Ahora sí que no tenía a dónde ir. Alan caminó sin apuro. De a poco se fue despidiendo de su vieja vida. Sabía que todo lo que había hecho lo había traído a ese momento bisagra. Repasó su accionar de los últimos años y se dio cuenta de que siempre había actuado por los motivos incorrectos. No fue el amor lo que lo llevó a Sara, sino el miedo a estar solo. No fue la insatisfacción lo que lo llevó a engañarla, sino la necesidad de sentirse poderoso. No fue la culpa lo que lo llevó a contarle a su hermano sus infidelidades, sino la intención de mostrarle que él también era capaz de engañar, como si eso tuviera algún mérito. ¿Por qué vengarse de su hermano si ni siquiera la bronca que sentía en ese momento era por perderla a Sara sino por sentirse traicionado? La veganza no solo no le devolvía el poder confiar en su hermano, sino que destruiría para siempre su relación.

En eso estaba cuando sintió vibrar su teléfono. Del otro lado Antonia «La verdad es que muchas de las cosas que me dijiste hoy ya las sabía aunque solo creyera que las sospechaba. Acá no pasó nada. Vos no viste mi corazón destrozarse ni yo te vi a vos incinerar a tu hermano. Esto queda acá.».

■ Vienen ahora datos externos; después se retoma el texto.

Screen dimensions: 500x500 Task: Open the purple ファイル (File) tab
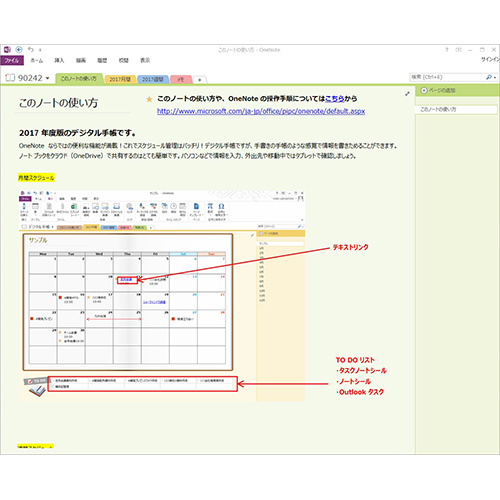[x=12, y=60]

Alan se tiró en su cama y miró el techo por un largo rato. Sin haberlo pedido se le estaba dando una segunda oportunidad. Pensó entonces en que nunca más querría andar de nuevo ciego por la venganza. Que a partir de ahora iba a tener siempre los ojos bien abiertos. Había tocado fondo y era momento de salir adelante.

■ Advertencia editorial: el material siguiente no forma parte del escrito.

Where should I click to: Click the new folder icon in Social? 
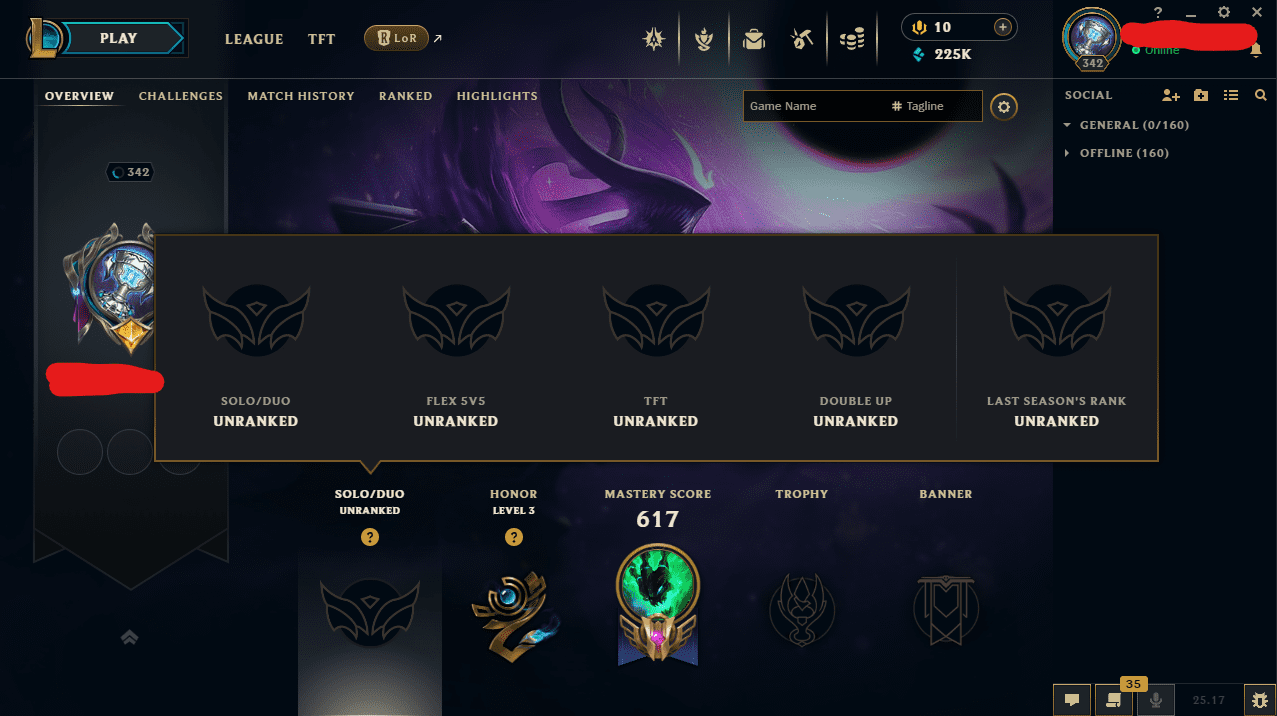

El cansancio lo desmayó y al otro día Alan sintió que se despertaba siendo otro. Limpió todo su departamento. Sacó todo lo que no le daba ningún sentimiento positivo. Salió decidido a moverse, a partir de entonces, por sentimientos que le hicieran bien. «Hola, soy Cecilia. ¿En qué puedo ayudarte?». Alan sintió un flechazo y por primera vez creía que lo que lo movía era un auténtico placer. Ese era entonces el camino. «Podrías empezar por darme tu número». Cecilia se sonrojó y Alan respiró profundo. Una nueva etapa en su vida estaba por empezar.